The hallway smelled of cabbage, yet Suzanne remained optimistic. Despite her heavy boots, she bounded up the stairs, clutching the slip of paper Yuri had inscribed with his address. Yuri and Irina had invited her, their first American friend, home. Quite an event. She knew their invitation meant extended conversation and a real meal. All term her dorm cafeteria had suffered closures for repairs. She’d subsisted on a narrow diet scrounged from the local market, a dusty grocery of sold-out shelves and grumbling consumers.
On the third-floor landing, Suzanne removed her coat. She bundled it into her arms and continued. She had news to discuss with Yuri. A recent PhD with a new faculty appointment, he’d appreciate the offer she’d just received. The language institute proposed extending Suzanne’s contract as student chaperone for another semester. Instead of returning home at the end of the fall term, she’d stay in Moscow until spring 1982. In the time that opened ahead, she’d further her dissertation research and not have to worry about teaching or paying bills. Her Moscow job provided her with housing, a modest stipend, enough work to structure her day, and enough free time to concentrate on her writing. Considering the job market at home, staying in Moscow was probably her best option. As a friend, Suzanne wanted to jump into Yuri and Irina’s arms and crow her news. She’d be with them through the winter thaw and into the blossom of May.

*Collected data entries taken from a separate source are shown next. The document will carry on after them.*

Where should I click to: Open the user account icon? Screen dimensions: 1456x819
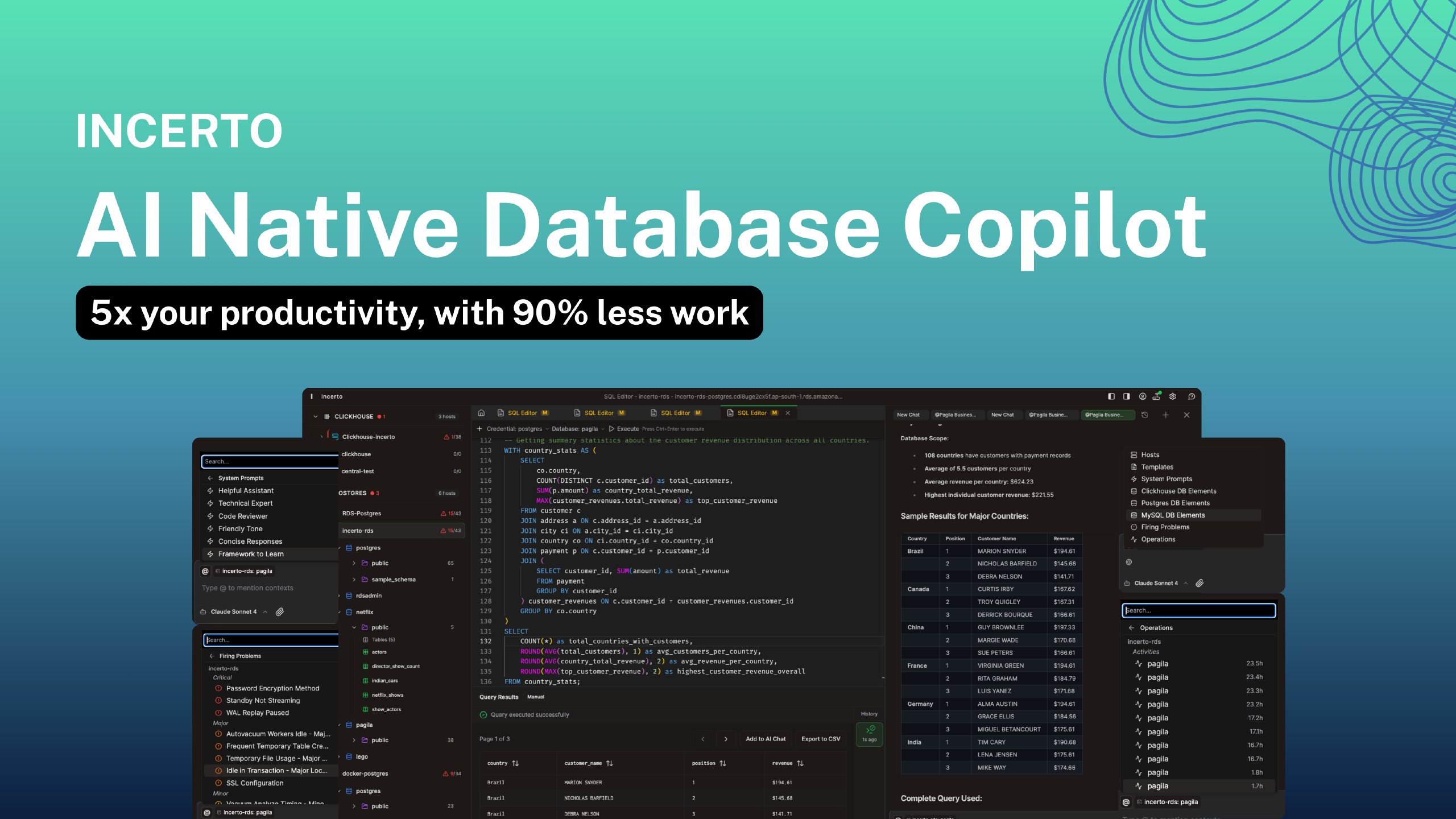tap(1142, 396)
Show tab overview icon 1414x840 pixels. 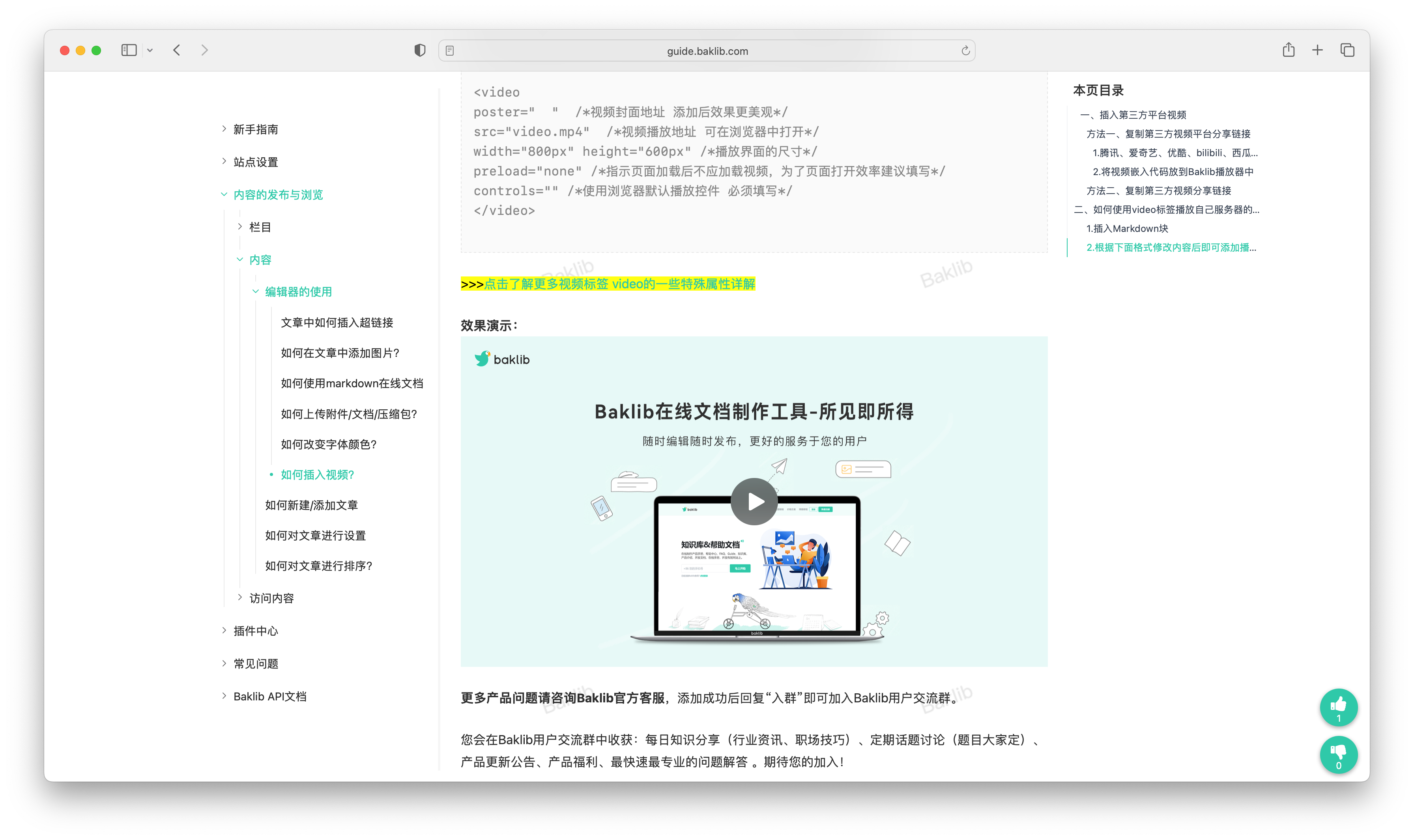[1347, 50]
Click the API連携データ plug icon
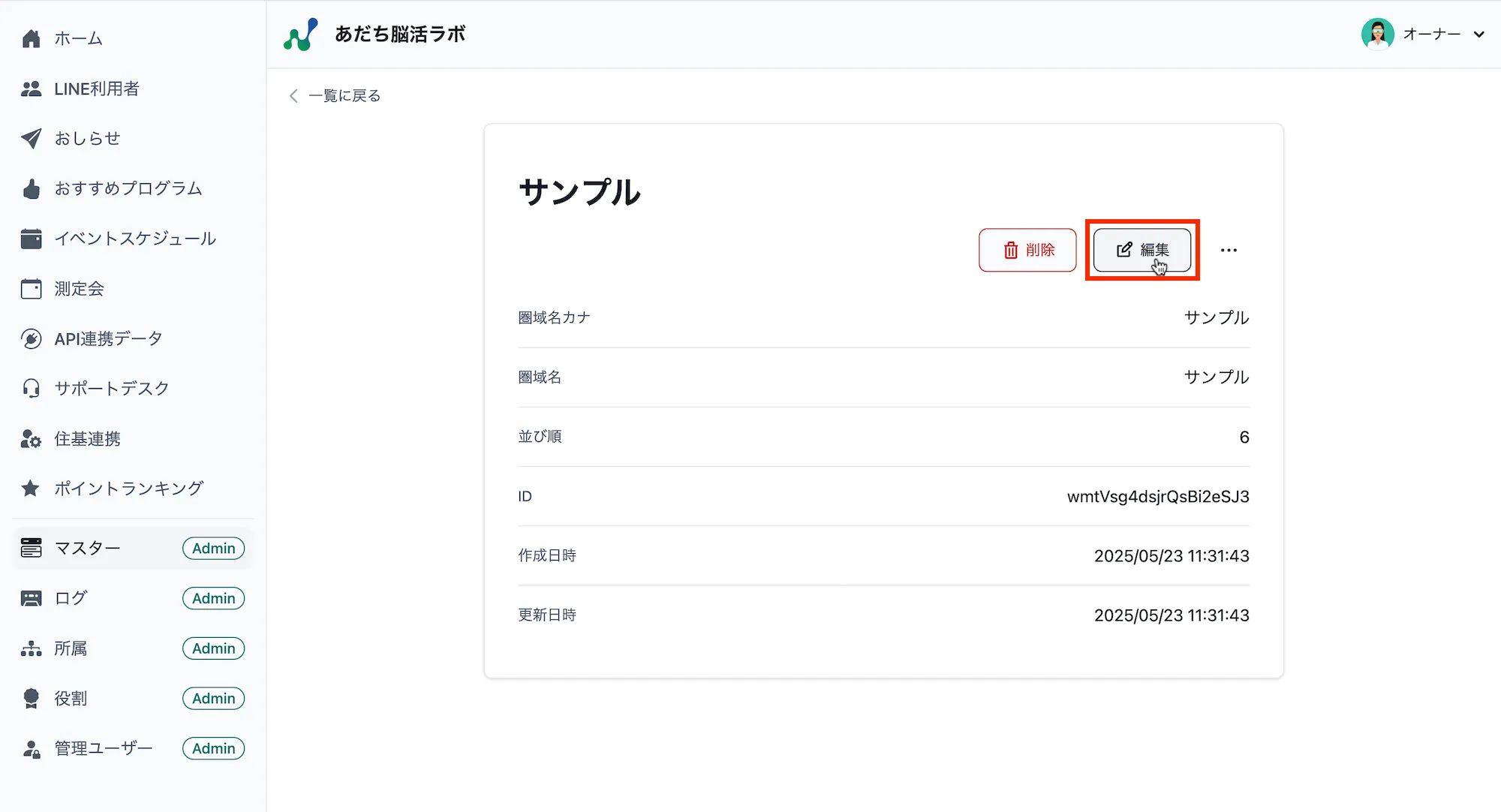Viewport: 1501px width, 812px height. (x=31, y=338)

On the sixth floor, she knocked on a gray door. Yuri waved her inside. He hushed her greeting, requested that she speak only Russian in the communal apartment’s corridor, and motioned that she remove her boots. In a pair of guest slippers, she shuffled into Yuri and Irina’s room. Irina embraced her and took her hand.
“Our guest,” Irina said. “Please to the table.” And the three sat. Yuri produced a bottle and poured three vodka shots. “It is lingonberry, made by my father.” Irina chopped three small cubes from a loaf of dark bread and passed them around. They toasted each other’s health, downed their shots with loud exhalations, and each chewed their morsel of bread. The sour bread, instead of easing the drink down, stuck in Suzanne’s throat.
Irina spooned a creamy dip onto plates and passed around more bread. “The last of our mushrooms,” she announced.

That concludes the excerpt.